> _Work to complete_
Please print the lines below exactly as they appear, from the first to the last.

> _A run of records_
_ _ _

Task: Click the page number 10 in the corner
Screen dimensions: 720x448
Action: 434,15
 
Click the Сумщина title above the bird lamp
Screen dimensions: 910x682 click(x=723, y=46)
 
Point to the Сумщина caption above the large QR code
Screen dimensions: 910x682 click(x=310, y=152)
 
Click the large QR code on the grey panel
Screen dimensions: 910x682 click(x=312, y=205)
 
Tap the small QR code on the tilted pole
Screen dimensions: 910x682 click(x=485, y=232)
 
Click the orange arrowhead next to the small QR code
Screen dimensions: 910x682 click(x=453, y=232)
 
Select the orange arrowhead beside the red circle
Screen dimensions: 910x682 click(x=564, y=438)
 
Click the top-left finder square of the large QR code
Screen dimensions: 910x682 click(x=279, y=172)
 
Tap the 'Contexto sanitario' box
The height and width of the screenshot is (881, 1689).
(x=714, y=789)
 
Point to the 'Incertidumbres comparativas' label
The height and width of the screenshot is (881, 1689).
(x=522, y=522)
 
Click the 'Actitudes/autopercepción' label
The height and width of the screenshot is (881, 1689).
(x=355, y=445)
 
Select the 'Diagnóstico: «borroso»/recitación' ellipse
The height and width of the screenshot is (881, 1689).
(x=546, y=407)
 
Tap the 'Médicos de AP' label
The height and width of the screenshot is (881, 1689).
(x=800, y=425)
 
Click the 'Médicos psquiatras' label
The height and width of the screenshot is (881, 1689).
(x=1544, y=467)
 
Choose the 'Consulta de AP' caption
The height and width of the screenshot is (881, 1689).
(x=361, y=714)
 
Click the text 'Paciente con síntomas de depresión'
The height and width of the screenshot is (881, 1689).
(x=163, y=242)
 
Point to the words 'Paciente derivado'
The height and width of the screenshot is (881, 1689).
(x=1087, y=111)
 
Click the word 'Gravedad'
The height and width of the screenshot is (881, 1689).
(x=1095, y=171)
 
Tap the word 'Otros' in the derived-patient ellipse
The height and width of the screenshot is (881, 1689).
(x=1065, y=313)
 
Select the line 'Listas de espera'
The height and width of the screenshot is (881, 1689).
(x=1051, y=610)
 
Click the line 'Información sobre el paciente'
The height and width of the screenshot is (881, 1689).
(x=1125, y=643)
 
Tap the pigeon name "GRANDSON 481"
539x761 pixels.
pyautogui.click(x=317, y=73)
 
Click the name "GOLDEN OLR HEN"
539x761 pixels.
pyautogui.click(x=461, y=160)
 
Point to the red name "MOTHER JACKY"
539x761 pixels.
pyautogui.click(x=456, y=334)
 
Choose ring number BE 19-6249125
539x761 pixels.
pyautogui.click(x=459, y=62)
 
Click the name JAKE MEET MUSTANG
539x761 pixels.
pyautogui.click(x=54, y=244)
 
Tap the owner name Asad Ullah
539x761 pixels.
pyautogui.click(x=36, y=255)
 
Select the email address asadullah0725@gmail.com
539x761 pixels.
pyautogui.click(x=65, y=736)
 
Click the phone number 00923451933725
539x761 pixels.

_ _ _

> _Result_
Task: Click the page number 10 in the corner
Screen dimensions: 720x448
Action: 434,15
 
Click the Сумщина title above the bird lamp
Screen dimensions: 910x682 click(x=723, y=46)
 
Point to the Сумщина caption above the large QR code
Screen dimensions: 910x682 click(x=310, y=152)
 
Click the large QR code on the grey panel
Screen dimensions: 910x682 click(x=312, y=205)
 
Tap the small QR code on the tilted pole
Screen dimensions: 910x682 click(x=485, y=232)
 
Click the orange arrowhead next to the small QR code
Screen dimensions: 910x682 click(x=453, y=232)
 
Select the orange arrowhead beside the red circle
Screen dimensions: 910x682 click(x=564, y=438)
 
Click the top-left finder square of the large QR code
Screen dimensions: 910x682 click(x=279, y=172)
 
Tap the 'Contexto sanitario' box
The height and width of the screenshot is (881, 1689).
(x=714, y=789)
 
Point to the 'Incertidumbres comparativas' label
The height and width of the screenshot is (881, 1689).
(x=522, y=522)
 
Click the 'Actitudes/autopercepción' label
The height and width of the screenshot is (881, 1689).
(x=355, y=445)
 
Select the 'Diagnóstico: «borroso»/recitación' ellipse
The height and width of the screenshot is (881, 1689).
(x=546, y=407)
 
Tap the 'Médicos de AP' label
The height and width of the screenshot is (881, 1689).
(x=800, y=425)
 
Click the 'Médicos psquiatras' label
The height and width of the screenshot is (881, 1689).
(x=1544, y=467)
 
Choose the 'Consulta de AP' caption
The height and width of the screenshot is (881, 1689).
(x=361, y=714)
 
Click the text 'Paciente con síntomas de depresión'
The height and width of the screenshot is (881, 1689).
(x=163, y=242)
 
Point to the words 'Paciente derivado'
The height and width of the screenshot is (881, 1689).
(x=1087, y=111)
 
Click the word 'Gravedad'
The height and width of the screenshot is (881, 1689).
(x=1095, y=171)
 
Tap the word 'Otros' in the derived-patient ellipse
The height and width of the screenshot is (881, 1689).
(x=1065, y=313)
 
Select the line 'Listas de espera'
The height and width of the screenshot is (881, 1689).
(x=1051, y=610)
 
Click the line 'Información sobre el paciente'
The height and width of the screenshot is (881, 1689).
(x=1125, y=643)
 
Tap the pigeon name "GRANDSON 481"
539x761 pixels.
pyautogui.click(x=317, y=73)
 
Click the name "GOLDEN OLR HEN"
539x761 pixels.
pyautogui.click(x=461, y=160)
 
Point to the red name "MOTHER JACKY"
539x761 pixels.
pyautogui.click(x=456, y=334)
 
Choose ring number BE 19-6249125
539x761 pixels.
pyautogui.click(x=459, y=62)
 
Click the name JAKE MEET MUSTANG
539x761 pixels.
pyautogui.click(x=54, y=244)
 
Tap the owner name Asad Ullah
539x761 pixels.
pyautogui.click(x=36, y=255)
 
Select the email address asadullah0725@gmail.com
539x761 pixels.
pyautogui.click(x=65, y=736)
 
Click the phone number 00923451933725
539x761 pixels.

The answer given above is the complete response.